Pagi itu sang ibu tidak hendak masak, ia menunggu di samping pintu. Seseorang yang dinantikanya bertahun-tahun. Putrinya. Semalam ibu itu bermimpi putrinya itu kembali dengan pakaian wisuda. Tampak cantik. Senyum ibu itu tak berubah, tetap merekah. Hatinya bergejolak tak sabar. Nanti, jika putrinya baru berjalan di ujung belokan, ibu itu akan memeluknya. Bercerita banyak betapa ia sangat merindukan hari ini. Lalu menyuapi putrinya dengan oseng tempe, makanan kesukaan mereka. Bayang-bayang itu menggelitik perut si ibu. Beberpa kali mobil tampak berhenti di belokan jalan, namun putri yang ditunggu-tunggu si ibu belum juga muncul. Desahan ringan kembali terdengar. Senyum itu mulai meluruh. Ibu kembali bersedih, ia ingat itu hanyalah mimpi. Mimpi sebagai bunga tidur dan tak dapat dipungkiri bahwa itu juga godaan syaitan. Air mata meluruh di pipi ibu, rasa rindu yang tak terhitung kembali menjalari tubuhnya. Segala harapan dan imajinasinya terlalu melambung tinggi untuk diraih. Rasa tidak mungkin, menghampiri si ibu, bahwa putrinya tidak akan kembali.
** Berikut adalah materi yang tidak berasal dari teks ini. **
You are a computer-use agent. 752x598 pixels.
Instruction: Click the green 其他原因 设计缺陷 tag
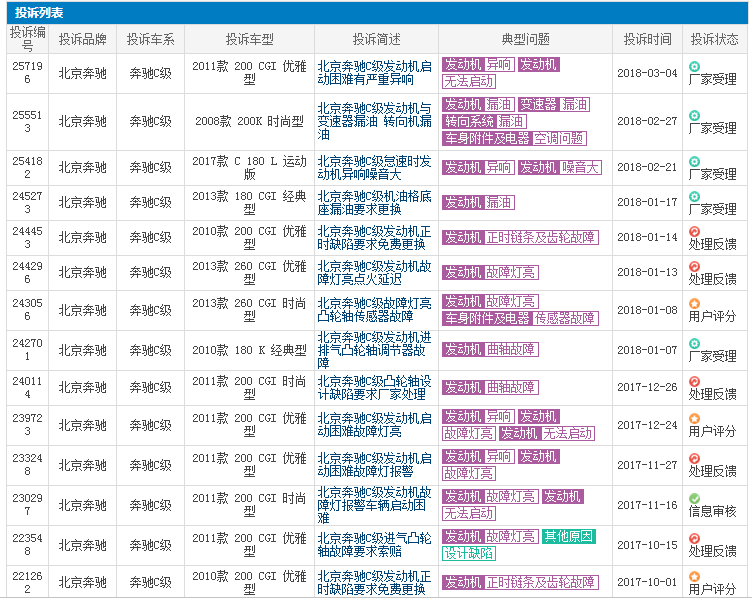pyautogui.click(x=569, y=537)
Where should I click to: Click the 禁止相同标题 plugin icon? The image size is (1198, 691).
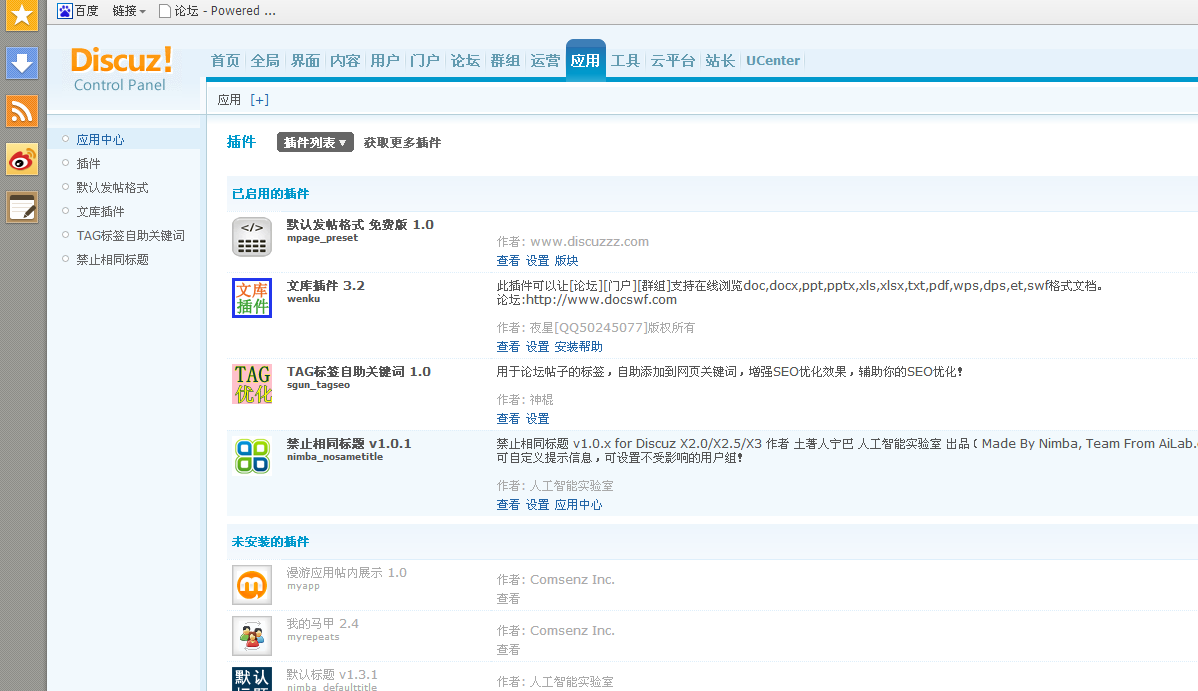[x=252, y=456]
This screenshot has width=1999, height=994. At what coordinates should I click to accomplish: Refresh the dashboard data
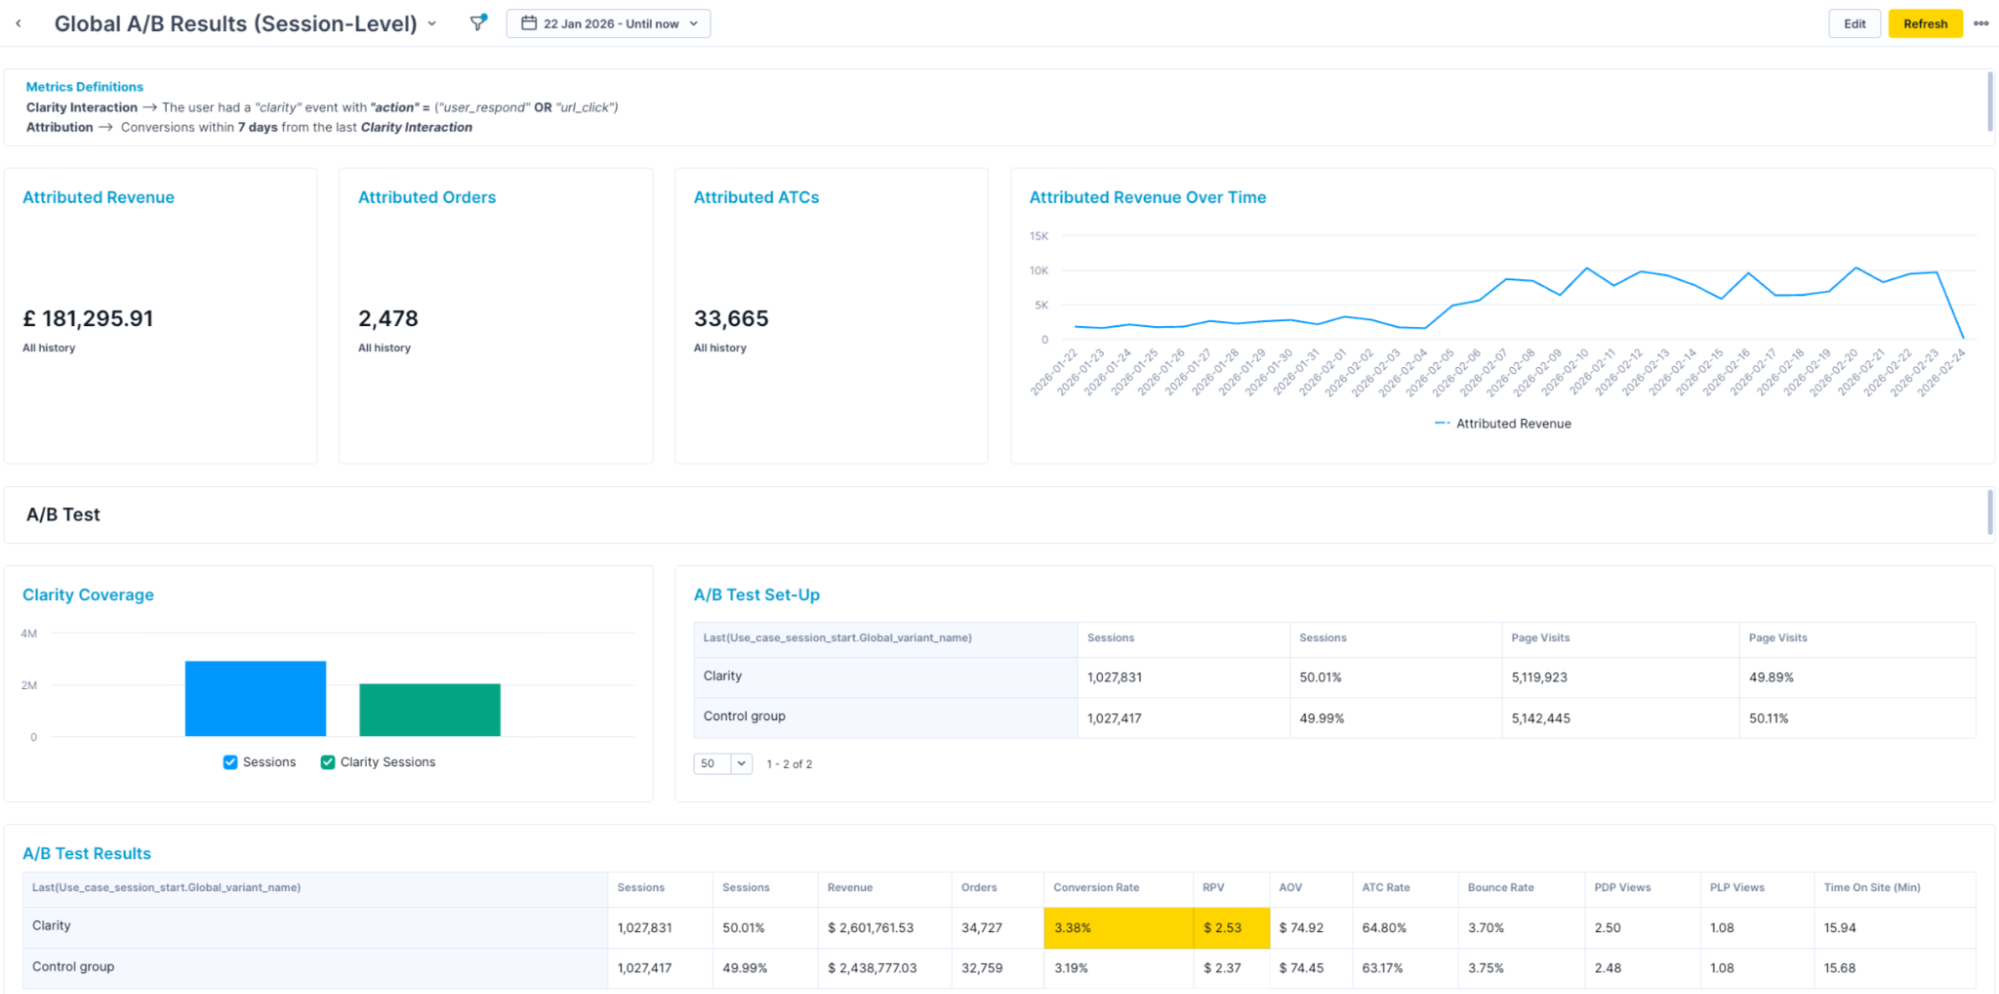tap(1924, 23)
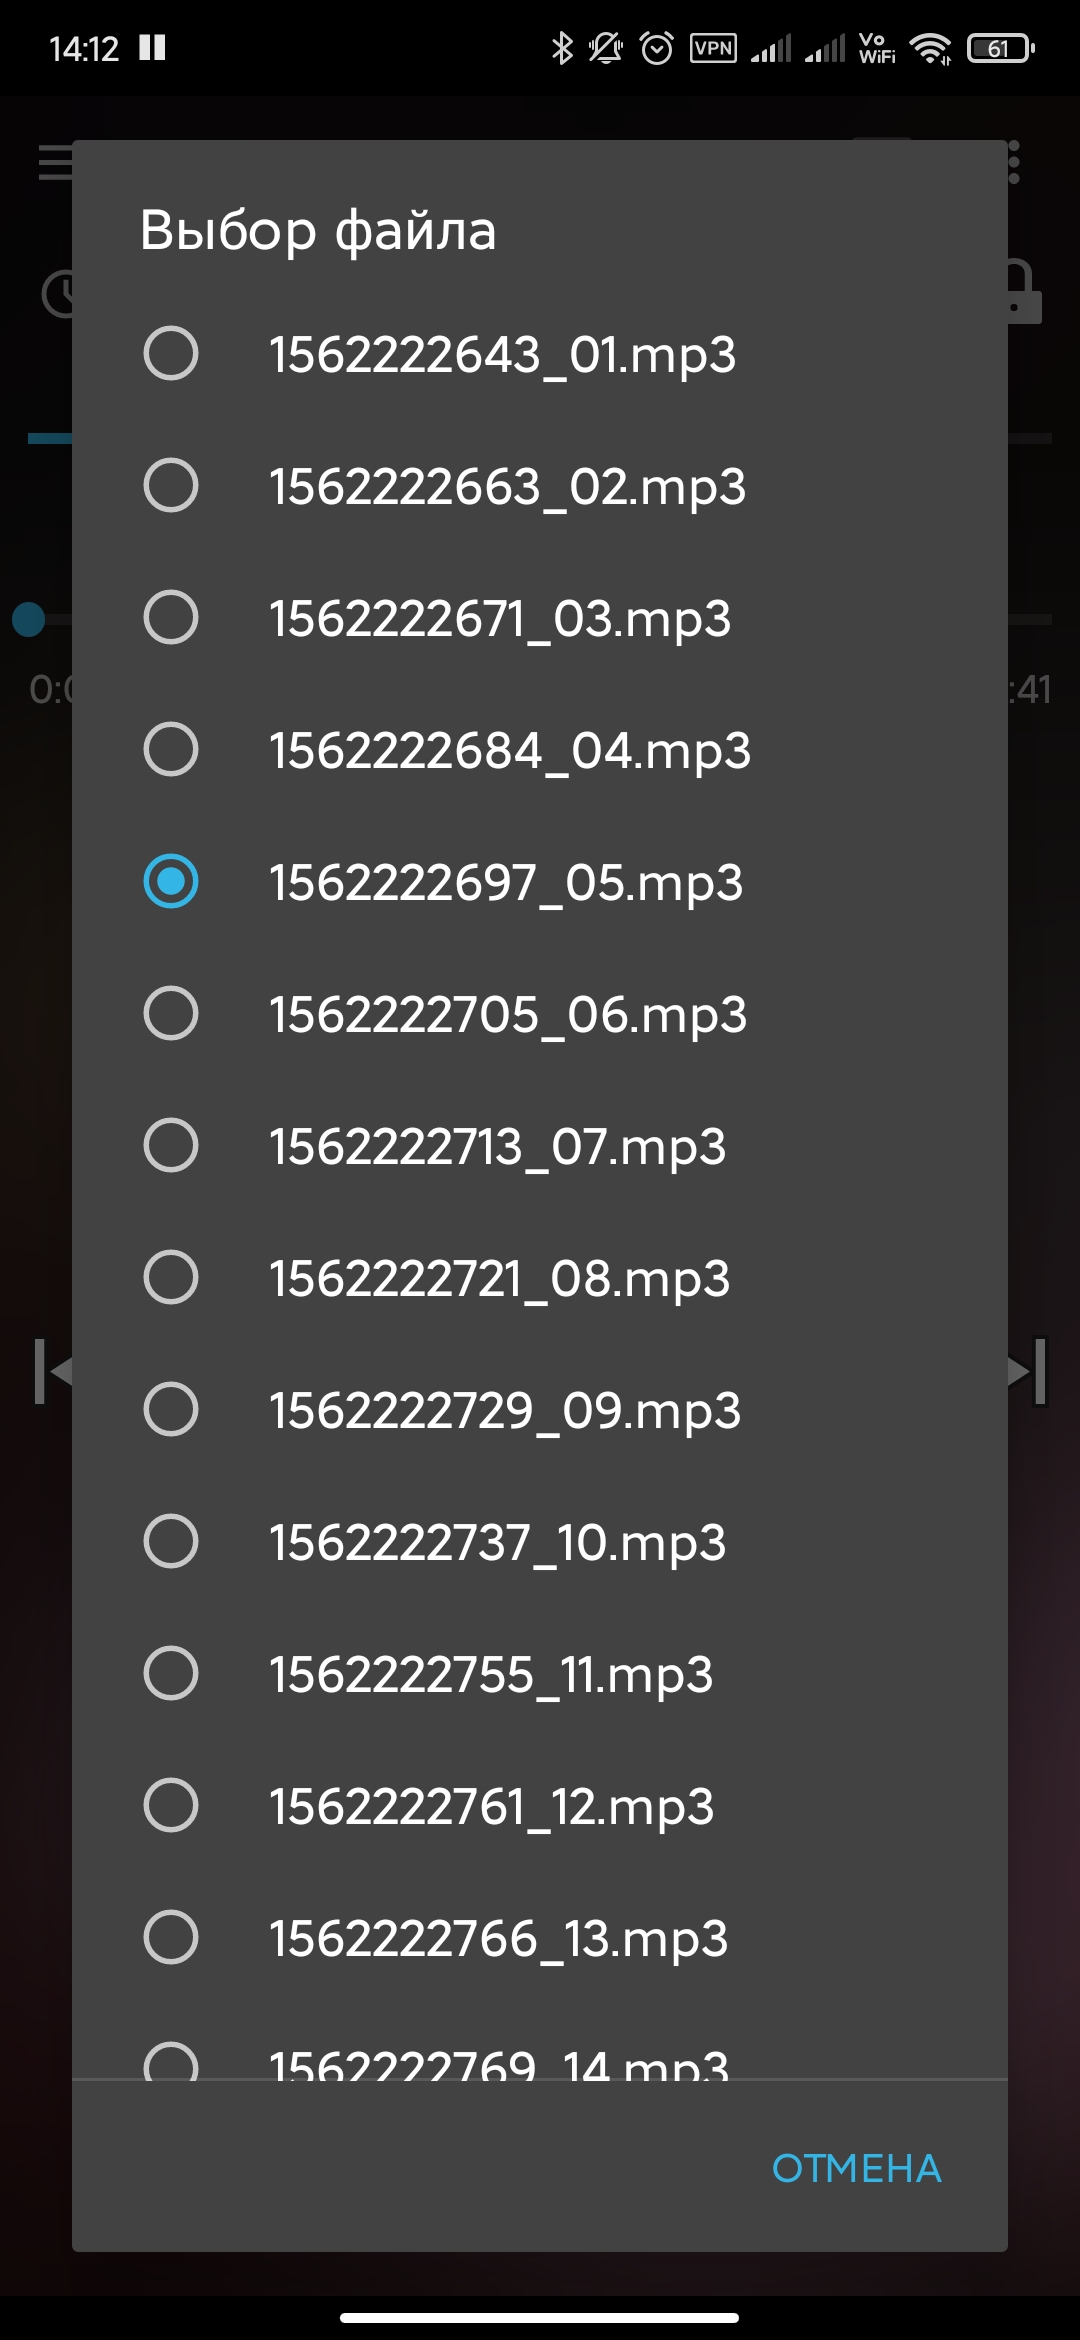Choose radio button for 1562222737_10.mp3
1080x2340 pixels.
pyautogui.click(x=171, y=1541)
Matahari sudah diatas ubun-ubun, ibu itu menanggalkan sarapanya lalu pergi bersujud diatas sajadah kusam. Ibu itu mengangkat tangan dengan tasbih masih bergerak berlawanan jarum jam. Rintih pilu terdengar di setip tasbihnya. Ibu itu bersyukur karena masih diberi kesempatan menikmati oksigen yang gratis. Mungkin tahun depan, saat lebaran tiba. Putrinya itu akan datiang dengan toga ditangan. Saat itu, waktu kelulusan putrinya yang sesuai hitungan. Sabar harus bersabar memang. Tidak perlu terlalu berfikir yang tidak baik.